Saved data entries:
# # # # # # #
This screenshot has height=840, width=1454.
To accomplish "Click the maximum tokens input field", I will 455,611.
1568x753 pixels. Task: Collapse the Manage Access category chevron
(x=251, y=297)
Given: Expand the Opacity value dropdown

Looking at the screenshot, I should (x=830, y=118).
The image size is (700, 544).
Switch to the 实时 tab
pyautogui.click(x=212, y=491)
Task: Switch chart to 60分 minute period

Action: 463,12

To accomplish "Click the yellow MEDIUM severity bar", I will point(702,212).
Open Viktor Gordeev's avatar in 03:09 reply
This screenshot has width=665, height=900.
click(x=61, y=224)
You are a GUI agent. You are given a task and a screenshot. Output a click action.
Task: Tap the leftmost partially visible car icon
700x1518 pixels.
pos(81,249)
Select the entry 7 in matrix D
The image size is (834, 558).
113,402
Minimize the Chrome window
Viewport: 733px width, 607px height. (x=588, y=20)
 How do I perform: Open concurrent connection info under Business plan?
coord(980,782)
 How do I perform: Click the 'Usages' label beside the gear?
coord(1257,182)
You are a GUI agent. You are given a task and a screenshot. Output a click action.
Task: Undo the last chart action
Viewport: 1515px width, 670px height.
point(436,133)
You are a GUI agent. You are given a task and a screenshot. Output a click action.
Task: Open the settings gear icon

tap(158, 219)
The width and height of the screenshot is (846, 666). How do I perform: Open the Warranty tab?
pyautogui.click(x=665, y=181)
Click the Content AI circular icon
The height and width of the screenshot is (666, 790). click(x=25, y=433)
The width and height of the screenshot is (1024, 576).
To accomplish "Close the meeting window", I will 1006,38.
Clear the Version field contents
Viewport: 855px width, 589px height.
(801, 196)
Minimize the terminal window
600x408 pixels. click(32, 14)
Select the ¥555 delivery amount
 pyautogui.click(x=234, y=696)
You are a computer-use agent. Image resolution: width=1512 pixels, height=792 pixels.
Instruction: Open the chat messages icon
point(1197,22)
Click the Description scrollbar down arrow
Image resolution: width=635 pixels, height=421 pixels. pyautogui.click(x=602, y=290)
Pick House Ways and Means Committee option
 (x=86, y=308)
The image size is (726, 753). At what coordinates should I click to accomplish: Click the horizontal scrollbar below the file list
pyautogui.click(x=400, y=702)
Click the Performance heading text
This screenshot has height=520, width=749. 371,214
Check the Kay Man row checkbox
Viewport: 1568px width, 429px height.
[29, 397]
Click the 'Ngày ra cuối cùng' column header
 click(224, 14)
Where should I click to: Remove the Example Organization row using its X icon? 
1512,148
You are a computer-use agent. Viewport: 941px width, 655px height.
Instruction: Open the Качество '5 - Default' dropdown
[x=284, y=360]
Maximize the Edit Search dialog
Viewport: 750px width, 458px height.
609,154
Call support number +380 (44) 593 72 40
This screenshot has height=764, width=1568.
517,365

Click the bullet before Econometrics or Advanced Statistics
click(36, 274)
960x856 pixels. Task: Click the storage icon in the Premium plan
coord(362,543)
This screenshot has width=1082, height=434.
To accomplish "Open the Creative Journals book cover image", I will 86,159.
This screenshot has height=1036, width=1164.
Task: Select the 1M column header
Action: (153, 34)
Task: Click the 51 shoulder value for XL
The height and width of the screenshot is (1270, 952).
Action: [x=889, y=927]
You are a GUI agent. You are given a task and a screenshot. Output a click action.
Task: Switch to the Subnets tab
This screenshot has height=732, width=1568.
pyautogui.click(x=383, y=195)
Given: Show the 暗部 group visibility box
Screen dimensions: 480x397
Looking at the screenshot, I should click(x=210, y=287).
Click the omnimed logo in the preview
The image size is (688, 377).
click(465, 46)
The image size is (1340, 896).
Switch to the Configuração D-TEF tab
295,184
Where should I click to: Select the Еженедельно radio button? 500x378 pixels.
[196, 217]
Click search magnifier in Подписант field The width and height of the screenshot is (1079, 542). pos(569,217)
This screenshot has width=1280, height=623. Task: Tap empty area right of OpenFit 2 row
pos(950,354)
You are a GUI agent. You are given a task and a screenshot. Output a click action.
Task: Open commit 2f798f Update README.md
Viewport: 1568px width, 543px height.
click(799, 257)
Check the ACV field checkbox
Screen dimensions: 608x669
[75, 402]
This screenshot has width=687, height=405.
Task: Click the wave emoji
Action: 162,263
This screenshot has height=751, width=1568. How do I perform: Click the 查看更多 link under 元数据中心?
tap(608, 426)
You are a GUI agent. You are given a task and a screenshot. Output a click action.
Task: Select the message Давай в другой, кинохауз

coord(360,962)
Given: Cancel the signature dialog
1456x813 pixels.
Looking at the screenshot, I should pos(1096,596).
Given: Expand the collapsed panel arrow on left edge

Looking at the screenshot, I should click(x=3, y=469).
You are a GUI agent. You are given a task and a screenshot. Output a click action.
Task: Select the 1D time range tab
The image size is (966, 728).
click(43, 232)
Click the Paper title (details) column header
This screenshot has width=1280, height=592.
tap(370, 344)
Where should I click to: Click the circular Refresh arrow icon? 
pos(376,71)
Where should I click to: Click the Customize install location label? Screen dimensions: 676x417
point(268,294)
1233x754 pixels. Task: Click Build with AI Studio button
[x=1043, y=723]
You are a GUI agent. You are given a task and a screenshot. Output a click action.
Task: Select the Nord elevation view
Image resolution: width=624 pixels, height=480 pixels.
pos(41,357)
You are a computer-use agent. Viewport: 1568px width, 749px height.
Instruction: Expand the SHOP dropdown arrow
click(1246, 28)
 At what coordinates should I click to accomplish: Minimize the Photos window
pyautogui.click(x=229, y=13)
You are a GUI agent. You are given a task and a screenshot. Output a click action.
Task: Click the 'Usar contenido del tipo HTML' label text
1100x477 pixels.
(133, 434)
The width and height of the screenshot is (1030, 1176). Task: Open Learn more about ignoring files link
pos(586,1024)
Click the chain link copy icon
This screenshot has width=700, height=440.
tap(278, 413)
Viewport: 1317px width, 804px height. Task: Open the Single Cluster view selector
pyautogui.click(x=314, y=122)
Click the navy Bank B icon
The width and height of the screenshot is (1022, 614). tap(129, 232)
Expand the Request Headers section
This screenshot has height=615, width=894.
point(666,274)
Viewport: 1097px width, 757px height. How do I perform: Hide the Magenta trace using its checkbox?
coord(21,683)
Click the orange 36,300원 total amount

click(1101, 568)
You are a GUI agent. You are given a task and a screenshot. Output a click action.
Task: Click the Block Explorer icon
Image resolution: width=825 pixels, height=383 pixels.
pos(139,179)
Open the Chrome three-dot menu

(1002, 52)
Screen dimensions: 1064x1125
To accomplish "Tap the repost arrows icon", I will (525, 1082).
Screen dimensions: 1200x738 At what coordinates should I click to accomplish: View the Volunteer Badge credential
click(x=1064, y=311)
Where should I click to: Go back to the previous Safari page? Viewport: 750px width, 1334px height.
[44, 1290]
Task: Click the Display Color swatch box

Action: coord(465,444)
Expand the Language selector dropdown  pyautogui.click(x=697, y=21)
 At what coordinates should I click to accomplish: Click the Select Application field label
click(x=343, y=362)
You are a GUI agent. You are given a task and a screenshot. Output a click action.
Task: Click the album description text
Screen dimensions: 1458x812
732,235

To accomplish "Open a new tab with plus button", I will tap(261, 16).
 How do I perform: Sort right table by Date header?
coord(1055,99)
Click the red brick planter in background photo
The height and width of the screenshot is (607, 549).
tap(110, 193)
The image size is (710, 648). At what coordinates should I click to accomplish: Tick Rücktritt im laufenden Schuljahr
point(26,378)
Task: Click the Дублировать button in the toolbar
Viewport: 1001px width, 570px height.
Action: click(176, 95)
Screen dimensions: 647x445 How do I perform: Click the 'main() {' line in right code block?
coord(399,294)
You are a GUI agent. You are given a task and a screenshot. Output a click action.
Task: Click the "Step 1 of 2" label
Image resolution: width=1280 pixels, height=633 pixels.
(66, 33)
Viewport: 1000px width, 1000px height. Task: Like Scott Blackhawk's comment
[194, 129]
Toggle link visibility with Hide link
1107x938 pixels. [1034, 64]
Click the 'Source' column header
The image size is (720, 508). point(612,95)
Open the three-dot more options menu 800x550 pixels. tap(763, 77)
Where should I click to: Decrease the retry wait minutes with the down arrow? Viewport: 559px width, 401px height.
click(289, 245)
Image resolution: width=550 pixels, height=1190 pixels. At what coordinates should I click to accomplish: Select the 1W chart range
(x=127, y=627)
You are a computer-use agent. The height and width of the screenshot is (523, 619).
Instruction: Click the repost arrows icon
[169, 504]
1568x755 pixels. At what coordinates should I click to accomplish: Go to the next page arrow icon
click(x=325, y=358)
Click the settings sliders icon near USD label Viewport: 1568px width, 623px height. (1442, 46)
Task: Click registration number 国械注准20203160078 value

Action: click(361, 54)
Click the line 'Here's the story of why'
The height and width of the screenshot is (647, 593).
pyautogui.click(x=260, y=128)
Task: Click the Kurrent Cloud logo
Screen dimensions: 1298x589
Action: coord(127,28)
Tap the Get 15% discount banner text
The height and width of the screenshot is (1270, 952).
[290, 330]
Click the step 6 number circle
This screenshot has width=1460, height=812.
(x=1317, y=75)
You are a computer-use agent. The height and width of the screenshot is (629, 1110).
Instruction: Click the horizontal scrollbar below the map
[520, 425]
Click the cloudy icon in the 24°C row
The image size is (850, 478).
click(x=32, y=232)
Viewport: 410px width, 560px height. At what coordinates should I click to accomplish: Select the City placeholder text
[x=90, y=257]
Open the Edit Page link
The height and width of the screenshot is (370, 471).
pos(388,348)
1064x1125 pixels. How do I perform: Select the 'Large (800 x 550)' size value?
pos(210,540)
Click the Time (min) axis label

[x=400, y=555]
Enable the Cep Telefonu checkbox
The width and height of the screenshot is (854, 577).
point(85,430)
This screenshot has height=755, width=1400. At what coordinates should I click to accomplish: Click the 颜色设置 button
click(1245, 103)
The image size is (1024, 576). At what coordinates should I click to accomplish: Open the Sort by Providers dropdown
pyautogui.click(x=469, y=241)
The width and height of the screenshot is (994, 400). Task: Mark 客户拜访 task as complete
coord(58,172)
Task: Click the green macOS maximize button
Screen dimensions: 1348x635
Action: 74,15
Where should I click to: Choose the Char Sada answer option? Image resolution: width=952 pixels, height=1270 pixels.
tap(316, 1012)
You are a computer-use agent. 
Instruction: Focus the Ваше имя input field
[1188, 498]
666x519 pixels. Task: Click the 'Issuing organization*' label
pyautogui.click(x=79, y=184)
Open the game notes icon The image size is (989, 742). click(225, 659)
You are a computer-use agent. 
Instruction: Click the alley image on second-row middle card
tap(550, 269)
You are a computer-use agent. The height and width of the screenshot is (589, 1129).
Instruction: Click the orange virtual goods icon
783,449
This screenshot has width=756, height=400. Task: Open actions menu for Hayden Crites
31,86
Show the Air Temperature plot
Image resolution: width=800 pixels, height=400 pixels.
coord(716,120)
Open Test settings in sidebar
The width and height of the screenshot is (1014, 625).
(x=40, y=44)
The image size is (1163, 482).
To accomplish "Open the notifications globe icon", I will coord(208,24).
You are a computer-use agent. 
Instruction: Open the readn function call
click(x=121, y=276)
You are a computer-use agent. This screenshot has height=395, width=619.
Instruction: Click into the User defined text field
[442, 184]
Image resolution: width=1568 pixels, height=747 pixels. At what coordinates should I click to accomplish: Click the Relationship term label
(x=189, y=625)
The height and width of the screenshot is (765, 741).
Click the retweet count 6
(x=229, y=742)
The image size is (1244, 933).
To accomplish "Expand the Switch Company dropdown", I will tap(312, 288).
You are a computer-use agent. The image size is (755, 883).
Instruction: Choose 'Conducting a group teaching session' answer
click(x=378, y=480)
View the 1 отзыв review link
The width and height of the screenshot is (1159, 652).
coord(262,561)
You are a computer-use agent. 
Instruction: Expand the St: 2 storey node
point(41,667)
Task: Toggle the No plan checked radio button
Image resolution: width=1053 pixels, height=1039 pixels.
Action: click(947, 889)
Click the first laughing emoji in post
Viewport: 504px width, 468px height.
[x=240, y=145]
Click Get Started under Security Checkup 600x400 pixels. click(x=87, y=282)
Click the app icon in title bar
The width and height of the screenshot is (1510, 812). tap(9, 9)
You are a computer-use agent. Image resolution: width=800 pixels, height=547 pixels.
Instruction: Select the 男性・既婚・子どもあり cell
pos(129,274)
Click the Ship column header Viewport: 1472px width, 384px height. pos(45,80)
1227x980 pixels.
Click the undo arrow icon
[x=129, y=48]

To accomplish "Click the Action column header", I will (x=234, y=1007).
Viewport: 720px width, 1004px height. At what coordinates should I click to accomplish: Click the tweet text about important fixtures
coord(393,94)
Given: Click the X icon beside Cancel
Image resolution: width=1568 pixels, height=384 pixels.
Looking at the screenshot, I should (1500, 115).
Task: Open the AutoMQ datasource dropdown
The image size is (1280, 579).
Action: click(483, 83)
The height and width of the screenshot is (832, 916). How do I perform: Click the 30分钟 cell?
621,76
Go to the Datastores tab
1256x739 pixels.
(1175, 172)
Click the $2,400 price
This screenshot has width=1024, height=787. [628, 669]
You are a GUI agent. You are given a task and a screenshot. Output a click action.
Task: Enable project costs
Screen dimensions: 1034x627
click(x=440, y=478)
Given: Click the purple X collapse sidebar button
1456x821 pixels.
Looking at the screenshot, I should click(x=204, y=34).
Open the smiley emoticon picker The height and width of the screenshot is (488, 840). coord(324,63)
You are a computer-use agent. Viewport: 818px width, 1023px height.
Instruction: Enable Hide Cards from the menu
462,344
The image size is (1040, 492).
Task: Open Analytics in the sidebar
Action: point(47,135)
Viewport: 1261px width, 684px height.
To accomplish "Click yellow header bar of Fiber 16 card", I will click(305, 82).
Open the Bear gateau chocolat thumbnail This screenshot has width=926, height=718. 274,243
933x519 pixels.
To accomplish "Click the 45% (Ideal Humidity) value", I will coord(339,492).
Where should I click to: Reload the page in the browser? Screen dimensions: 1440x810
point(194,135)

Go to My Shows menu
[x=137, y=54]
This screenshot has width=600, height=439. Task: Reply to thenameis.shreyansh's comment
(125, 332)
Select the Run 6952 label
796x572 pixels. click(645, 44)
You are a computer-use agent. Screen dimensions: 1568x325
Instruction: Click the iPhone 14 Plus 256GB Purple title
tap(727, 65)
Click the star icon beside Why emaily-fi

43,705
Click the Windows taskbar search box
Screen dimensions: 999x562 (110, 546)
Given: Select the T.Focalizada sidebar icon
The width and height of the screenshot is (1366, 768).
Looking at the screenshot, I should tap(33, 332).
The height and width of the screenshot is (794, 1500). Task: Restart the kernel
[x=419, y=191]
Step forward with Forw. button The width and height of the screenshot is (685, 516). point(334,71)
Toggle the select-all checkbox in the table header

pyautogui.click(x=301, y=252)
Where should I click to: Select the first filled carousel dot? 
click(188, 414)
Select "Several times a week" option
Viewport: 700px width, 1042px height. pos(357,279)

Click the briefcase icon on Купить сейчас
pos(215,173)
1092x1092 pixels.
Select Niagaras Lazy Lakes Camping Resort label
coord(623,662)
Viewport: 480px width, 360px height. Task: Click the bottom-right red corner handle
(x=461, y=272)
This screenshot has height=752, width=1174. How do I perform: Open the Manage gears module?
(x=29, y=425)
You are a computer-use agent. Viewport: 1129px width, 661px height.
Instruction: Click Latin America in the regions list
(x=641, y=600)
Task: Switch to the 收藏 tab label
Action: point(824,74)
# # # # # # #
Extract from the records above the lines from the one containing "Task: Click registration" to the one containing "Click the step 6 number circle", both lines included, exactly as they appear and with nothing else.

Task: Click registration number 国械注准20203160078 value

Action: click(361, 54)
Click the line 'Here's the story of why'
The height and width of the screenshot is (647, 593).
pyautogui.click(x=260, y=128)
Task: Click the Kurrent Cloud logo
Screen dimensions: 1298x589
Action: coord(127,28)
Tap the Get 15% discount banner text
The height and width of the screenshot is (1270, 952).
[290, 330]
Click the step 6 number circle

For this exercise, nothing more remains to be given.